1. Start with Section AB. If you know at admission that a resident has a history of mental illness or retardation/developmental disability, record that information in AB9 or AB10 in the background information section on the MDS, Hake advised.

Expect records: If you indicate at AB5d that the resident has been in a psychiatric/mental health facility, you'd expect to receive a considerable history and medical records about the related issues, says Reta Underwood, principal, Consultants for Long-Term Care in Buckner, KY.

2. Code a resident's mental illness diagnosis in Section I. If the person has an active diagnosis of mental illness, record that in Section I1, Hake advised. If there's no checkbox for the mental condition, enter the ICD-9-CM code in I3.

3. Identify any residents with a previously missed or new serious mental illness. The nursing home staff is responsible for identifying and notifying the state mental health authority about residents who develop a serious mental illness -- or ones who may have been admitted without anyone realizing they had serious MI. In that regard, the MDS may reveal over time that a resident has mood and behavioral issues accruing in Section E.

Section F (psychosocial well-being) is also important for assessing mental health issues, Underwood adds.

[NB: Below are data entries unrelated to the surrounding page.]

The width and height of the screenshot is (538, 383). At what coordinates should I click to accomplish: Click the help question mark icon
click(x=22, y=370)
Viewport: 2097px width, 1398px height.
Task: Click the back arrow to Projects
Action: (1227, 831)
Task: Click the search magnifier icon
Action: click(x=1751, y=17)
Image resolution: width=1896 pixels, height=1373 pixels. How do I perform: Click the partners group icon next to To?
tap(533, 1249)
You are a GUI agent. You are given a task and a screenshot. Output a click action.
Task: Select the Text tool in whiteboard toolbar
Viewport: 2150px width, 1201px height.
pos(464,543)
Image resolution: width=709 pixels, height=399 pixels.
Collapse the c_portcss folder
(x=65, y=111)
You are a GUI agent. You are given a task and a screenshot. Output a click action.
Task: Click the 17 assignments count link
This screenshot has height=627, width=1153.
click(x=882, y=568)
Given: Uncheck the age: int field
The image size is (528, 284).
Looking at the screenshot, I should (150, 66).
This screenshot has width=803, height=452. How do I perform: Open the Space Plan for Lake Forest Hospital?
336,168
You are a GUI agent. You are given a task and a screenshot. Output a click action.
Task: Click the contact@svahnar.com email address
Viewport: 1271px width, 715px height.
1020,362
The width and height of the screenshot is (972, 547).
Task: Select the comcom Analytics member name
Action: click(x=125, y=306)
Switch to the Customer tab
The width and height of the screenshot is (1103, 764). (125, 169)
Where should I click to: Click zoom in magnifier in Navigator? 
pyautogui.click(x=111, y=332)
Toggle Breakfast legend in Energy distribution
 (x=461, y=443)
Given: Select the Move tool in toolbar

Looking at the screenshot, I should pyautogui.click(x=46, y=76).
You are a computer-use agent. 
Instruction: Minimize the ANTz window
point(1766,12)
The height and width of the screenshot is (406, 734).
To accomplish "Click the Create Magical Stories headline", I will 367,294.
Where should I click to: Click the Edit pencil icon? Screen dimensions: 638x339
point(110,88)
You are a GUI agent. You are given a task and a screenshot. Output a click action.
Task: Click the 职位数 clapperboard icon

Some Resident Assessment Protocols also identify residents who may require further evaluation and care planning for mental health issues. The list of RAPs includes delirium, psychosocial well-being, mood state, behavioral symptoms, psychotropic drug use and physical restraints, Hake said.

Check who's triggering on the psych-related QIs/QMs: Make a list of residents who flag on antipsychotic use without a psychotic or related conditions or on depression symptoms without an antidepressant. That will give you a starting point for identifying candidates for a mood and behavioral intervention program, Underwood suggests.

4. Incorporate MDS, RAP and PASRR level II information in developing a resident-specific plan. That includes any mental health services which the facility should provide to meet the resident's needs, regardless of whether they are specified in the PASRR level II report, according to the Webcast. The services include systematic plans to change behaviors, drug therapy and monitoring, structured environment, formal behavioral modification and individual, group and family therapy, said CMS' Webcast presenter Nadine Renbarger, MA, a technical advisor for the agency.

Tip: The plan of care should address the resident's mental health symptoms and behaviors, Renbarger stressed. The care plan goals should be specific and not simply to reduce signs and symptoms or monitor for medication side effects.

5. Code your psychological and behavioral interventions on the MDS. Section P is where you find the interventions related to Sections E and F, Underwood notes. For example, use P1be to capture psychological therapy by any licensed mental health professional, including a psychiatrist, psychologist, psychiatric nurse or psychiatric social worker.

P2a-e includes numerous intervention programs for mood, behavior and cognitive loss (see page 9 for the complete list).

Christine Twombly, RN, RAC-C, sees a lot of facilities that fail to code a resident's mental health services in Section P.

For example, "the facility may actually be contracting for psychological services to provide counseling," she says. If that's the case, the facility can code those minutes in P1b, advises Twombly, chief clinical consultant for Reingruber & Co. in St. Petersburg, FL.

Coding tip: Make sure to code antipsychotic medications and antidepressants in Section O4.

6. Be on the lookout for significant change in status assessments for residents admitted with a PASRR II evaluation. If such residents require an SCSA for a change in physical or mental functioning, the nursing facility must contact the state mental health authority and tell them, CMS Webcast presenters said.

The state will then decide whether the significant change might impact PASRR II determinations and thus require a resident review.

Not only that: The state is supposed to evaluate any resident who nursing home staff suspects has a serious mental illness not diagnosed previously -- or a new diagnosis of serious mental illness, such as schizophrenia, according to the CMS Webcast.